Please repeat exactly the lines below from the line with "Where should I" to the line with "Image resolution: width=973", including both, and leave out every picture.
# # # #
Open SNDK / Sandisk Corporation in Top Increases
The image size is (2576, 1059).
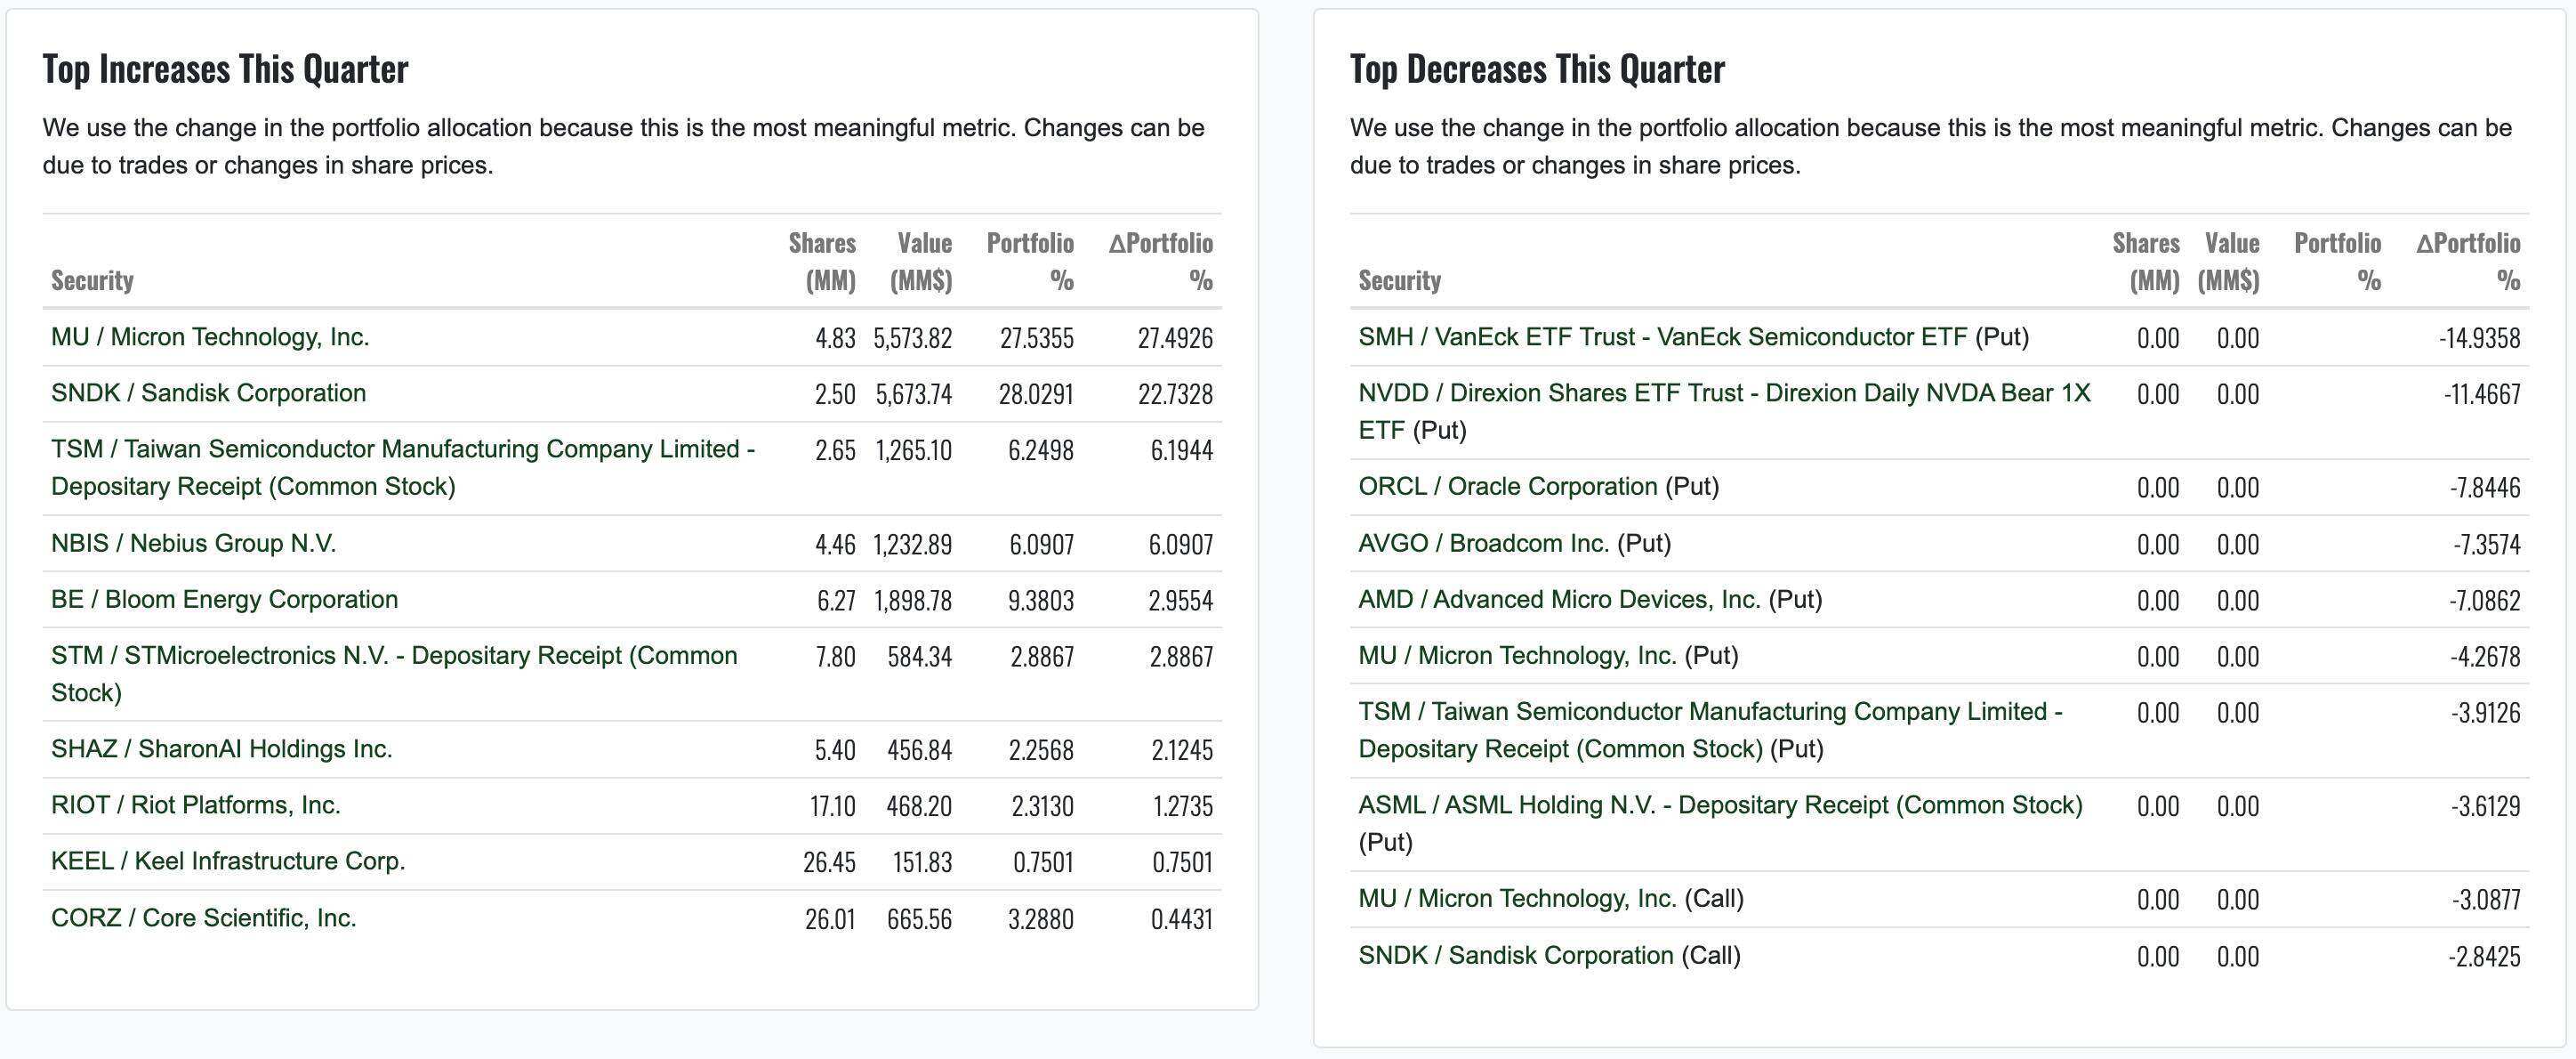pos(208,393)
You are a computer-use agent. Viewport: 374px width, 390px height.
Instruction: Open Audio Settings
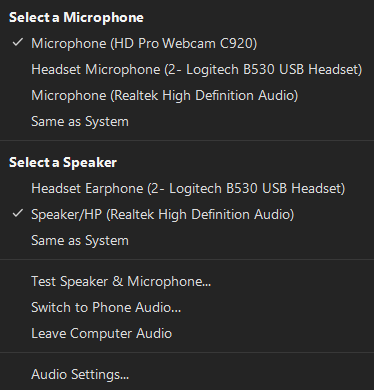187,374
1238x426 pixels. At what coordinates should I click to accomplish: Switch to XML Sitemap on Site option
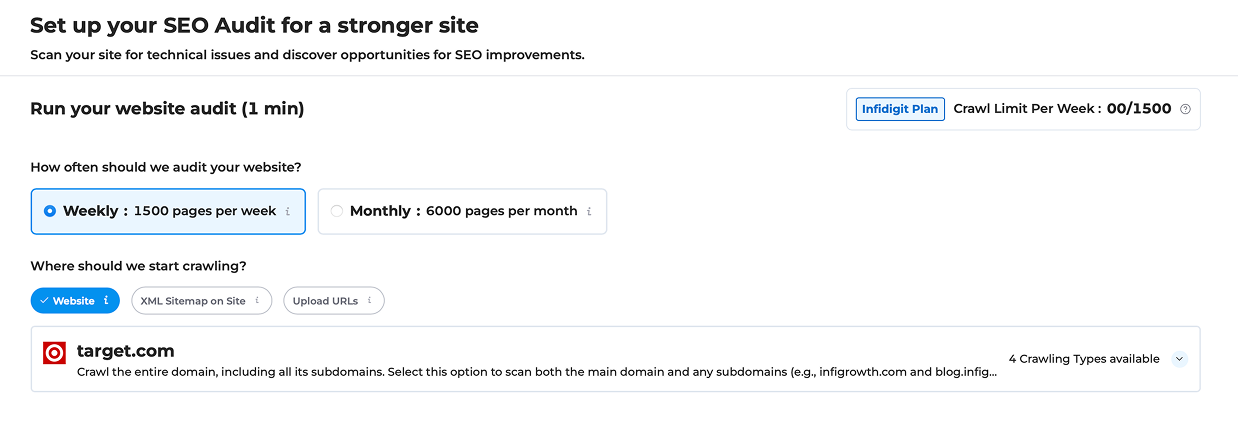(193, 301)
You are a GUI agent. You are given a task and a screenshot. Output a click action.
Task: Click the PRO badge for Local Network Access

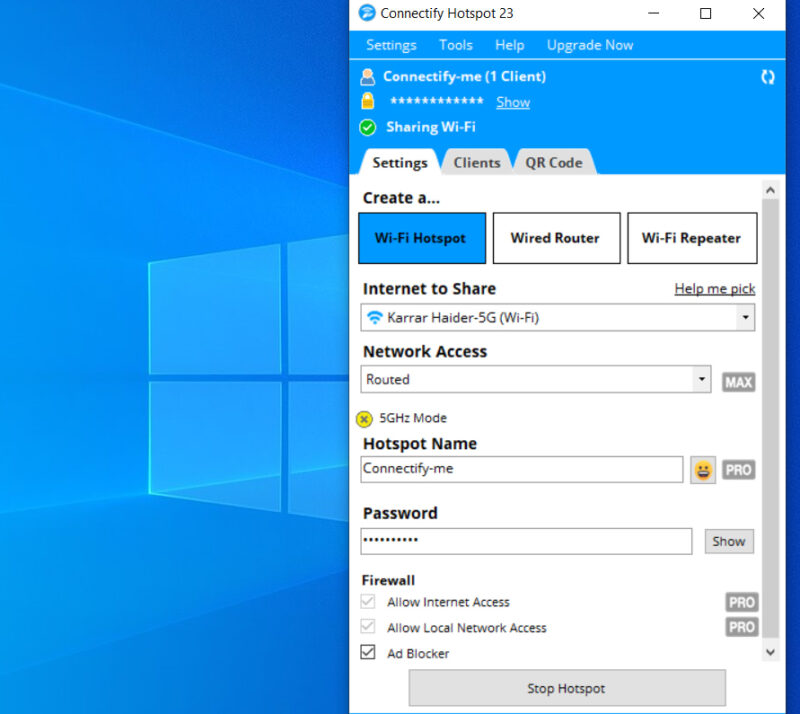click(741, 627)
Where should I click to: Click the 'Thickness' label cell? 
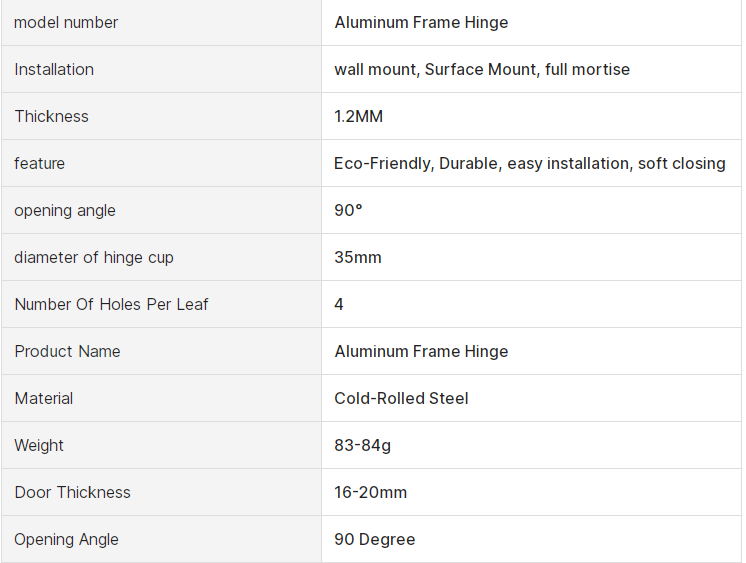(51, 116)
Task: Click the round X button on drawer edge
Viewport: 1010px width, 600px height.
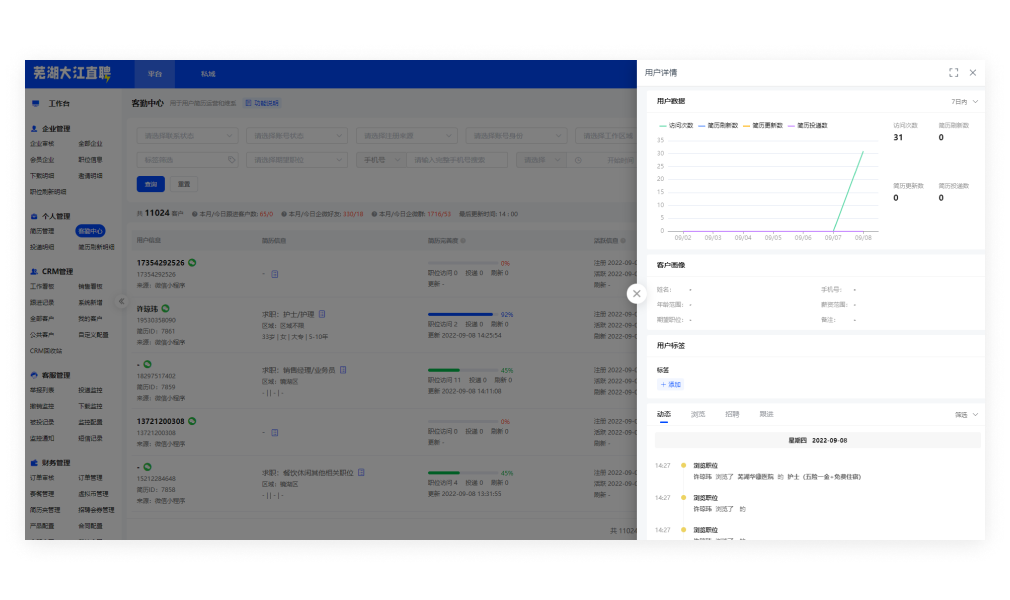Action: [637, 293]
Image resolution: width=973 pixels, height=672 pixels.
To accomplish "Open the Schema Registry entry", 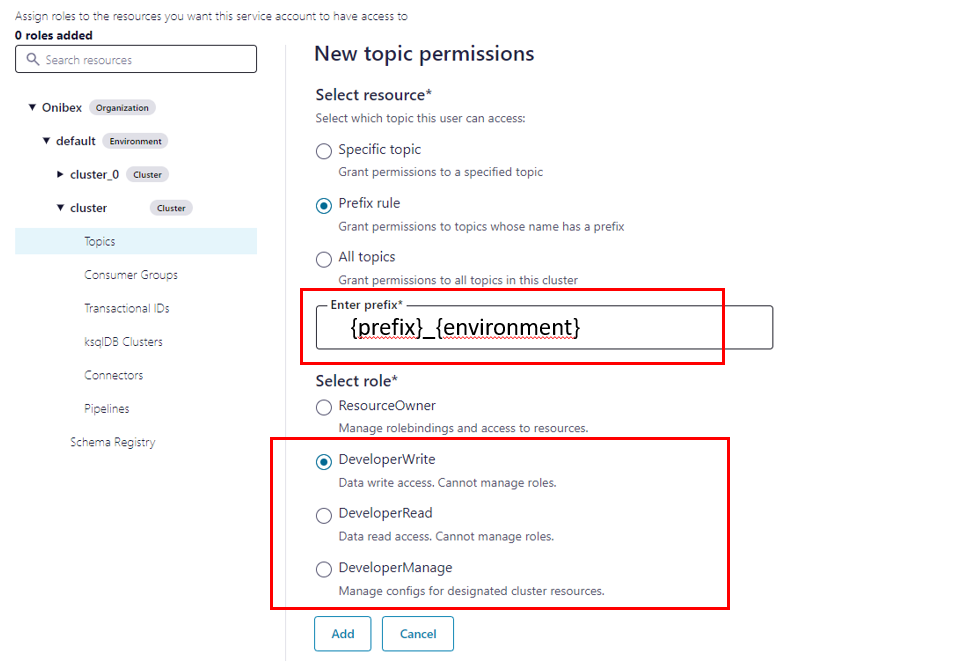I will (112, 442).
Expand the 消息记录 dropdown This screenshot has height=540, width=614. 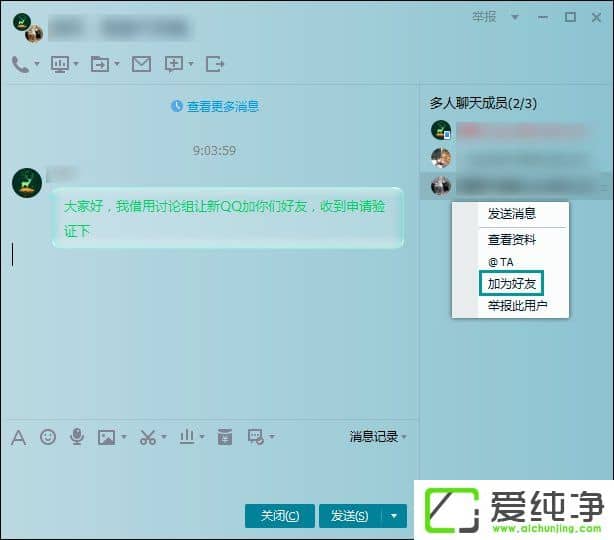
# # # #
OUTPUT FOR THIS TASK:
Where should I click to: Click the 'Thickness' label cell? 
(51, 116)
Task: Click the round X button on drawer edge
Viewport: 1010px width, 600px height.
Action: [637, 293]
Image resolution: width=973 pixels, height=672 pixels.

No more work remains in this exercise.